Numerical investigation of entropy generation of turbulent flow in a novel outward corrugated tube

The present study numerically investigates the second law analysis of turbulent flow in novel outward helical corrugated tubes by using a Reynolds Stress Model (RSM). A case of a transverse corrugated tube and five cases of helical corrugated tubes with different height-to-diameter ratios and pitch-to-diameter ratios are examined with Reynolds number ranging from 3800 to 43,800 at a constant wall temperature condition. The results indicate that the secondary flow significantly increases the thermal and viscous dissipation irreversibilities. However, the spiral flow inhibits the secondary flow and the production of local entropy. The heat transfer effective zone (Be-local > 0.5) is mainly located at the sub-layer and buffer-layer, and the ineffective zone (Be-local < 0.2) is located at the turbulent severe pulsation zone.

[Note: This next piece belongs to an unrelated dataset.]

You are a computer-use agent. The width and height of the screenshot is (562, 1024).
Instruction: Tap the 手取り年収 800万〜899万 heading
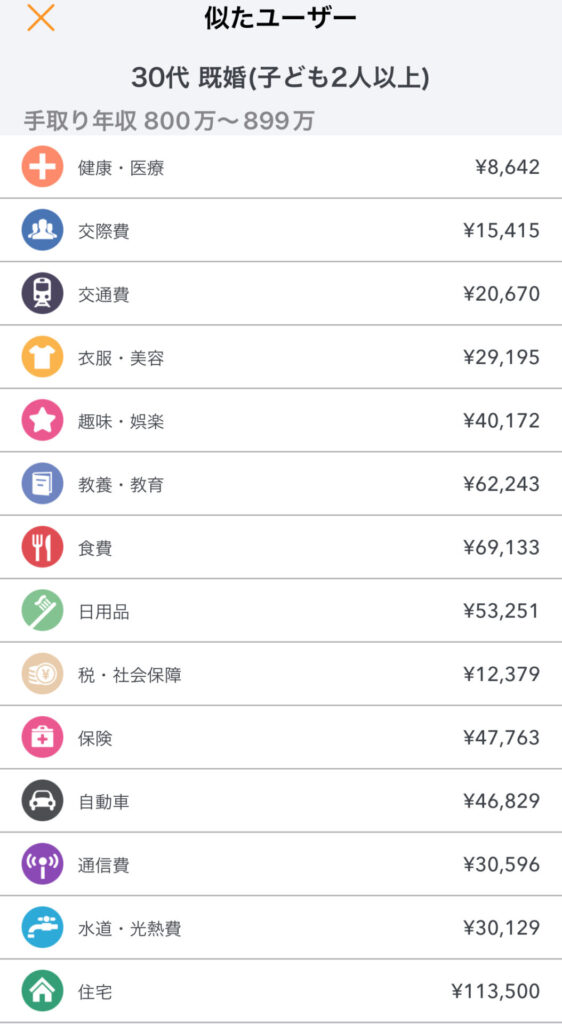pyautogui.click(x=170, y=121)
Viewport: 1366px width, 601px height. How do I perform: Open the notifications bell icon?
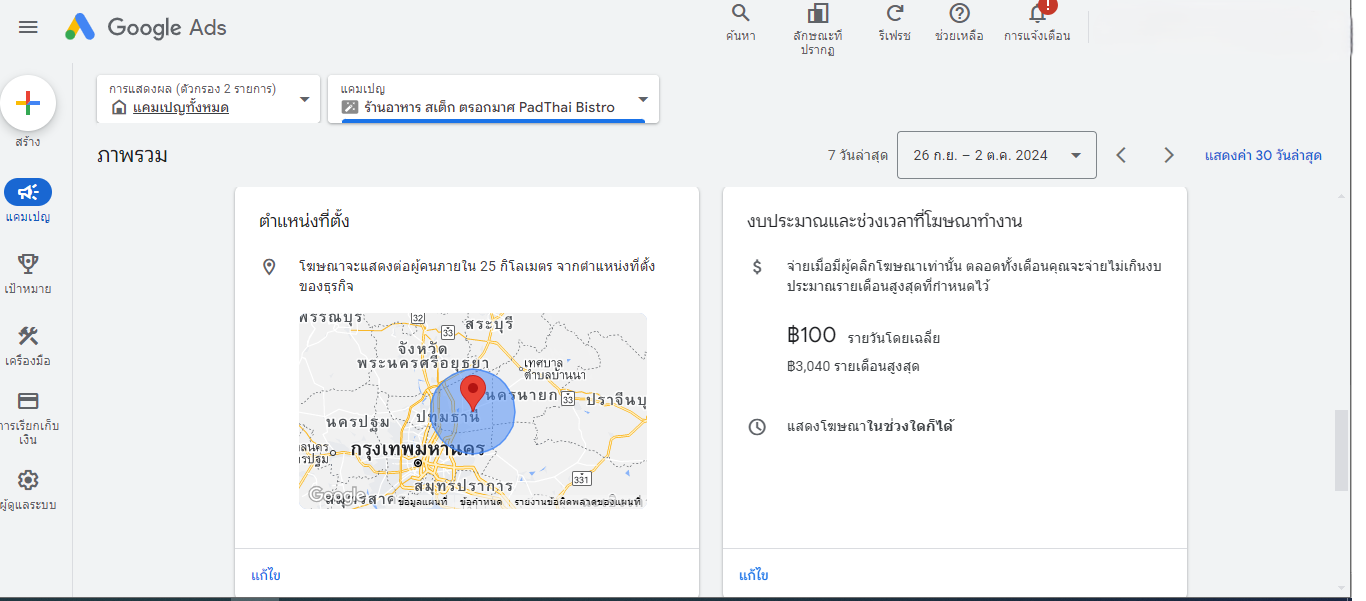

A comprehensive consideration of the total entropy generation number (Ns-tot) and average Bejan number (Be-ave) indicates that the optimal Re is less than 31,000 for all the cases although Re does not exceed 18,800 in the case of Hl/D = 0.15, pl/D = 1.0 and Hl/D = 0.10, pl/D = 0.5. Additionally, the helical corrugated tube exhibits an overall advantage when compared with a transverse corrugated tube with the same geometrical parameters. (C) 2018 Elsevier Ltd. All rights reserved.